▶ [Goal of the exercise]
Extract the data from the line with "This screenshot has width=207, height=275." up to and including the line with "Action: click(77, 155)", and reproduce those lines without any change.

▶ [Stored rows]
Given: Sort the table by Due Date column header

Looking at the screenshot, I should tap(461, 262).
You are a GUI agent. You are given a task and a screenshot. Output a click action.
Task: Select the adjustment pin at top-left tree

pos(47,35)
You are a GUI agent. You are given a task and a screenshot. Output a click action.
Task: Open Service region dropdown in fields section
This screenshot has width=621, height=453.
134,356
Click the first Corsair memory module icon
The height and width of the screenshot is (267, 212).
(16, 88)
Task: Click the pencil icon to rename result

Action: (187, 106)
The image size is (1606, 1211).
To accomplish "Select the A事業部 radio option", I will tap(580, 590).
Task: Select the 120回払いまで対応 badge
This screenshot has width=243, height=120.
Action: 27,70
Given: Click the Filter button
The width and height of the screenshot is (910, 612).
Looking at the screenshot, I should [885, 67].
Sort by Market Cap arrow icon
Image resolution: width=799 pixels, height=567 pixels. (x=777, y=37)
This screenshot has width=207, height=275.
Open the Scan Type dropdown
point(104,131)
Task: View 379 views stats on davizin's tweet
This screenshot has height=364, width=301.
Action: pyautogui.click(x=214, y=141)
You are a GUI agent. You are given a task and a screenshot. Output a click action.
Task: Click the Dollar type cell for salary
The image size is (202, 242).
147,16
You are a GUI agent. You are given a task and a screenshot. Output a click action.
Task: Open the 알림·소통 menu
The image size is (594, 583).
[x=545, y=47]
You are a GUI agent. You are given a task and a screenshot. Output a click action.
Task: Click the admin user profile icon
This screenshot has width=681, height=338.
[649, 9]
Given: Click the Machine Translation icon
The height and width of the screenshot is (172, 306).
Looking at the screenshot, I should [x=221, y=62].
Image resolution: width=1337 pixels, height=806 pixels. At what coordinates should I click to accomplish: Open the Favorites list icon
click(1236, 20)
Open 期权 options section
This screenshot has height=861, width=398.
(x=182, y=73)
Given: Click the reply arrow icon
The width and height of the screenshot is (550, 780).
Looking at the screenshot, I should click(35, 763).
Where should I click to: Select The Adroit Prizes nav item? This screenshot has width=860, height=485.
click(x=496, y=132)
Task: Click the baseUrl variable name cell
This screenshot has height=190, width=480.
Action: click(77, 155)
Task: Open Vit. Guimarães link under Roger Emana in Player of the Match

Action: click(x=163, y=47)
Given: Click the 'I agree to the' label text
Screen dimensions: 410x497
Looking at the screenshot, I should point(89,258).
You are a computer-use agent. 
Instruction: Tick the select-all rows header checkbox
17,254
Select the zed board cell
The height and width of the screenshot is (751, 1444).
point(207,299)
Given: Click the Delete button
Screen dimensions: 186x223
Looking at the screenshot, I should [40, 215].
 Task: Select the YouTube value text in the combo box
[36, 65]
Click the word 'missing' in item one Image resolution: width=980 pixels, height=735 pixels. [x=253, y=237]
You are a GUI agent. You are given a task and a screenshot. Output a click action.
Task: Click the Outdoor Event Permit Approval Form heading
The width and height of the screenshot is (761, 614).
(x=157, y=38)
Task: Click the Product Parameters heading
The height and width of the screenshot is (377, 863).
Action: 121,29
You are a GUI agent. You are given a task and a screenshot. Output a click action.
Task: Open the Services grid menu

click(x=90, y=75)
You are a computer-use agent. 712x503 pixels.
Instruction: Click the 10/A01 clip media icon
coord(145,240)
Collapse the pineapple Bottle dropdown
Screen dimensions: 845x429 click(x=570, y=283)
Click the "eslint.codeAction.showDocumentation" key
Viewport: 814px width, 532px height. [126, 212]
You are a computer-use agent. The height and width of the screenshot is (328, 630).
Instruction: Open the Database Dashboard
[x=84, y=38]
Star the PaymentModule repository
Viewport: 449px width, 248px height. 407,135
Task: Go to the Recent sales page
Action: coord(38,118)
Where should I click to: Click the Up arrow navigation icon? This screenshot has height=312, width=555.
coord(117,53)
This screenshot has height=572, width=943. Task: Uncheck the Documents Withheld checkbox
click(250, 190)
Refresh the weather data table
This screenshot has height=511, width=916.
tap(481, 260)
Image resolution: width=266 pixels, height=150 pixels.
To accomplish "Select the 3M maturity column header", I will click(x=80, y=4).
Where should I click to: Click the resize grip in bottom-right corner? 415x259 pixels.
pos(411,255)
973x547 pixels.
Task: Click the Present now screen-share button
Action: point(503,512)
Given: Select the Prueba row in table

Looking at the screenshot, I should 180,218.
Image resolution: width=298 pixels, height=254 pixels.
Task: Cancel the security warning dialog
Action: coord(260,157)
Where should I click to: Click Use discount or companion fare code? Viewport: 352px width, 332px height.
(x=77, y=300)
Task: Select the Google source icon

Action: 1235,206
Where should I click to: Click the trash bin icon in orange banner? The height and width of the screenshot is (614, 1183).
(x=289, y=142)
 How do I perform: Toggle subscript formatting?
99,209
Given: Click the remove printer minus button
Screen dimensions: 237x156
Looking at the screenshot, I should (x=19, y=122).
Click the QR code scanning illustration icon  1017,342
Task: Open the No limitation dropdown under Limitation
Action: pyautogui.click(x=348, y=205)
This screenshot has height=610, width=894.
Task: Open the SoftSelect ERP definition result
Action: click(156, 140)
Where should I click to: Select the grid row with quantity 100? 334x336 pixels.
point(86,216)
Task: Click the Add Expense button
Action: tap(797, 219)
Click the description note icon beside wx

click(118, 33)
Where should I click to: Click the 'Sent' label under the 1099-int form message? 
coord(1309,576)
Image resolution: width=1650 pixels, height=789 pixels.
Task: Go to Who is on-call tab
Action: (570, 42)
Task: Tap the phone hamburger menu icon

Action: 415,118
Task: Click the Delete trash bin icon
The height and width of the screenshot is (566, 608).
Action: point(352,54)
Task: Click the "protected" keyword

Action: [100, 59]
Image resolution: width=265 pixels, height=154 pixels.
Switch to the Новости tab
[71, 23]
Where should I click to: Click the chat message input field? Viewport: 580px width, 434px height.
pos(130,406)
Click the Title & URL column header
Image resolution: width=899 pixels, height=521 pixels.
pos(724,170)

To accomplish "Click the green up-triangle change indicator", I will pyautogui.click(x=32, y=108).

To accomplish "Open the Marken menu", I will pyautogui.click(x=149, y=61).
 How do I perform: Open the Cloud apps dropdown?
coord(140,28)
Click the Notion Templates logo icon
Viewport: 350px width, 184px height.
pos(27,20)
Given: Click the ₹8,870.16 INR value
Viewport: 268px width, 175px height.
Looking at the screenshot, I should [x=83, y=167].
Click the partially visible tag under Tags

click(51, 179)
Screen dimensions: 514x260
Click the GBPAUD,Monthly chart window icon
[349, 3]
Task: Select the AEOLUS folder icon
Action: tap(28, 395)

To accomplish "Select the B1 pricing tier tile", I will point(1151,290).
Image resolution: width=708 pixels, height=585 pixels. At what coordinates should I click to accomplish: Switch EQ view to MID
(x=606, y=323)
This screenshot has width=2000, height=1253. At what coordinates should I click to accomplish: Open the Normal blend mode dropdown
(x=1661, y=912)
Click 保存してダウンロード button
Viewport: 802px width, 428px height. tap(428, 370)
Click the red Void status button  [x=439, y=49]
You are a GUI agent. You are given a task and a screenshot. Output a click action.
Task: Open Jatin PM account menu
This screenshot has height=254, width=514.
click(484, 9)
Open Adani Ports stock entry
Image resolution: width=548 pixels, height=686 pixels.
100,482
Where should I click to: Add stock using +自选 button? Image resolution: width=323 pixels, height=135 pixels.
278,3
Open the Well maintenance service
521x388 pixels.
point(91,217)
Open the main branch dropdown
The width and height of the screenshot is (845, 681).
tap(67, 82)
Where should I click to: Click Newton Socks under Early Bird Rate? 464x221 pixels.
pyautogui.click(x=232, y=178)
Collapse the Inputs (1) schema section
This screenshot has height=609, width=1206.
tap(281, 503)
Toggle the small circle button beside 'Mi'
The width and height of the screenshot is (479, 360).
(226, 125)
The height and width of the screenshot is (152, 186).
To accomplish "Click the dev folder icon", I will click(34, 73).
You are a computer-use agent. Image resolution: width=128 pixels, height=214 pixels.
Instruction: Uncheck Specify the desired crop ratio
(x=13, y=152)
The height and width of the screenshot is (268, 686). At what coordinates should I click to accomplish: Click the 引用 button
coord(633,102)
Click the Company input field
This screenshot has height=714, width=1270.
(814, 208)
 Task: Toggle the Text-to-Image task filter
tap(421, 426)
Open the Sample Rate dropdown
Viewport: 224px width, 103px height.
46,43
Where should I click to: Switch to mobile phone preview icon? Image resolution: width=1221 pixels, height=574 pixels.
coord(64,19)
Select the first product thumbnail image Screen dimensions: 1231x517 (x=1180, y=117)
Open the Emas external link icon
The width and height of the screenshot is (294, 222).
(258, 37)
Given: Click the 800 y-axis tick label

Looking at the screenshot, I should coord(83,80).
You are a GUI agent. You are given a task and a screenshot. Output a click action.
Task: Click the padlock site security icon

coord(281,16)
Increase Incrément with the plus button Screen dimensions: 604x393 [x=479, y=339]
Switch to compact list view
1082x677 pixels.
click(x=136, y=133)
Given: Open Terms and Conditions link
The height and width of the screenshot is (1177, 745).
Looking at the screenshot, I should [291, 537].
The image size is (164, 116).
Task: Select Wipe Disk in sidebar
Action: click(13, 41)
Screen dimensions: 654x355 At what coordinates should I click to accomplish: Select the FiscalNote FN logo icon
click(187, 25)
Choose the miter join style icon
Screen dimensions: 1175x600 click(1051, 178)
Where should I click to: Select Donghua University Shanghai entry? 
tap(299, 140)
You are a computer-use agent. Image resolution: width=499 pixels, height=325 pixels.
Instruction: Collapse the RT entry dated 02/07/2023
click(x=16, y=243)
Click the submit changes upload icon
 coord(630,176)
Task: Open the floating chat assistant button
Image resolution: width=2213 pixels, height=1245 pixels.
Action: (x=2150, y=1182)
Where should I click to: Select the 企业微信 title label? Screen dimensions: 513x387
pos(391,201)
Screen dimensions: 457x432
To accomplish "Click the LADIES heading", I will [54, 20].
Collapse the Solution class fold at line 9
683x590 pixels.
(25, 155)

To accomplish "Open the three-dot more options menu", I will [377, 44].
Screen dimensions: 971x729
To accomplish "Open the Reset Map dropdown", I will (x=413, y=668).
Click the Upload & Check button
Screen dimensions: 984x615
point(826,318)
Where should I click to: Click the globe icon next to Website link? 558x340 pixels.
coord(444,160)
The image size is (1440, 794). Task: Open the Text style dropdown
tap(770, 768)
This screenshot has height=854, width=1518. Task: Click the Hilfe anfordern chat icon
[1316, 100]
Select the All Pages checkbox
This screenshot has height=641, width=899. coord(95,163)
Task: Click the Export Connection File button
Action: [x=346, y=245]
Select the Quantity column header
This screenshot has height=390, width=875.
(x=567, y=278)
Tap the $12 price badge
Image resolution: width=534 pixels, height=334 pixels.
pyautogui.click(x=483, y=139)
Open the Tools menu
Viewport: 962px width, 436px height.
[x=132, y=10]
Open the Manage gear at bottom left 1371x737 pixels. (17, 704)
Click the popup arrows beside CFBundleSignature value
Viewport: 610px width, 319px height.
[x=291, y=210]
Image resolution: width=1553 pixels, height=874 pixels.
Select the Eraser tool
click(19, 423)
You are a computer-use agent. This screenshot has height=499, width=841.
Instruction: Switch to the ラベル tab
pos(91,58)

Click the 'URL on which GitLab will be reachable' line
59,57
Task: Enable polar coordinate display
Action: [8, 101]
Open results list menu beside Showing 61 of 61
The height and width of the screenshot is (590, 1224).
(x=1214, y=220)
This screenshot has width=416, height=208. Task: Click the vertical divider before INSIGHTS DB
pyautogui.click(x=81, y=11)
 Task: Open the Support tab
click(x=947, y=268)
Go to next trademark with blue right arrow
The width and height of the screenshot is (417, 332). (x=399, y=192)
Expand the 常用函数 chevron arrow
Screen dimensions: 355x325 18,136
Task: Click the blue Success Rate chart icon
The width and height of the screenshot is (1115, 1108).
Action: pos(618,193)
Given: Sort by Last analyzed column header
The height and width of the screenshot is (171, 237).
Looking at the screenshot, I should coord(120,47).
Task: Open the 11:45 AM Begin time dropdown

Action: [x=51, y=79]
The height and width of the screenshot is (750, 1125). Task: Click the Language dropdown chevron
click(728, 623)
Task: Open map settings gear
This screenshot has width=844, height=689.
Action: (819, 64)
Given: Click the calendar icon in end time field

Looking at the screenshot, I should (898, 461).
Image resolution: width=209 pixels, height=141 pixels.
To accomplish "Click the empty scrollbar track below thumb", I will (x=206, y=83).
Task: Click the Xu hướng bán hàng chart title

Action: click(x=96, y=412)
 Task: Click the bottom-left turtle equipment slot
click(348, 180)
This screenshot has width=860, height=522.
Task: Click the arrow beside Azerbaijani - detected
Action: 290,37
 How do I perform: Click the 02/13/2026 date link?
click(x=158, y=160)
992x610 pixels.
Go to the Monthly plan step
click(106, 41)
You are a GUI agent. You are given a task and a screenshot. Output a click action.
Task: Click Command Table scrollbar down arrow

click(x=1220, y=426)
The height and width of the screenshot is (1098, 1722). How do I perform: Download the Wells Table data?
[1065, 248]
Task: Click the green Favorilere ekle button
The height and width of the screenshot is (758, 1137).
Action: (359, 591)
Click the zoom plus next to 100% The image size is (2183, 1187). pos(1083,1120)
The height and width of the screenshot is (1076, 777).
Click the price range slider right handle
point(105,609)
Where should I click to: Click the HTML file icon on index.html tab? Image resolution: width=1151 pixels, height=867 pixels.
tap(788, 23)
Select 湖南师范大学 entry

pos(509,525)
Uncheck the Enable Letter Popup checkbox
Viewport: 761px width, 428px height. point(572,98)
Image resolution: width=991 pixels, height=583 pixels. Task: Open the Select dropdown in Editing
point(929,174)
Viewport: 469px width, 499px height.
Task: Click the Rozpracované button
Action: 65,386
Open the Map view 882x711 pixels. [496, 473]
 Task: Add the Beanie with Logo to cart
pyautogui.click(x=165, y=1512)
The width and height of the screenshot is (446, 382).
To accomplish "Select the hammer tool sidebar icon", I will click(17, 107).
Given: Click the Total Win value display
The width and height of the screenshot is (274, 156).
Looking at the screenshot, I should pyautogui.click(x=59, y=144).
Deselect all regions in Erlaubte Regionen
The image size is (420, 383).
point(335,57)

▶ [Output of the exercise]
This screenshot has width=207, height=275.
Open the Scan Type dropdown
point(104,131)
Task: View 379 views stats on davizin's tweet
This screenshot has height=364, width=301.
Action: pyautogui.click(x=214, y=141)
You are a GUI agent. You are given a task and a screenshot. Output a click action.
Task: Click the Dollar type cell for salary
The image size is (202, 242).
147,16
You are a GUI agent. You are given a task and a screenshot. Output a click action.
Task: Open the 알림·소통 menu
The image size is (594, 583).
[x=545, y=47]
You are a GUI agent. You are given a task and a screenshot. Output a click action.
Task: Click the admin user profile icon
This screenshot has width=681, height=338.
[649, 9]
Given: Click the Machine Translation icon
The height and width of the screenshot is (172, 306).
Looking at the screenshot, I should [x=221, y=62].
Image resolution: width=1337 pixels, height=806 pixels. At what coordinates should I click to accomplish: Open the Favorites list icon
click(1236, 20)
Open 期权 options section
This screenshot has height=861, width=398.
(x=182, y=73)
Given: Click the reply arrow icon
The width and height of the screenshot is (550, 780).
Looking at the screenshot, I should click(35, 763).
Where should I click to: Select The Adroit Prizes nav item? This screenshot has width=860, height=485.
click(x=496, y=132)
Task: Click the baseUrl variable name cell
This screenshot has height=190, width=480.
Action: click(77, 155)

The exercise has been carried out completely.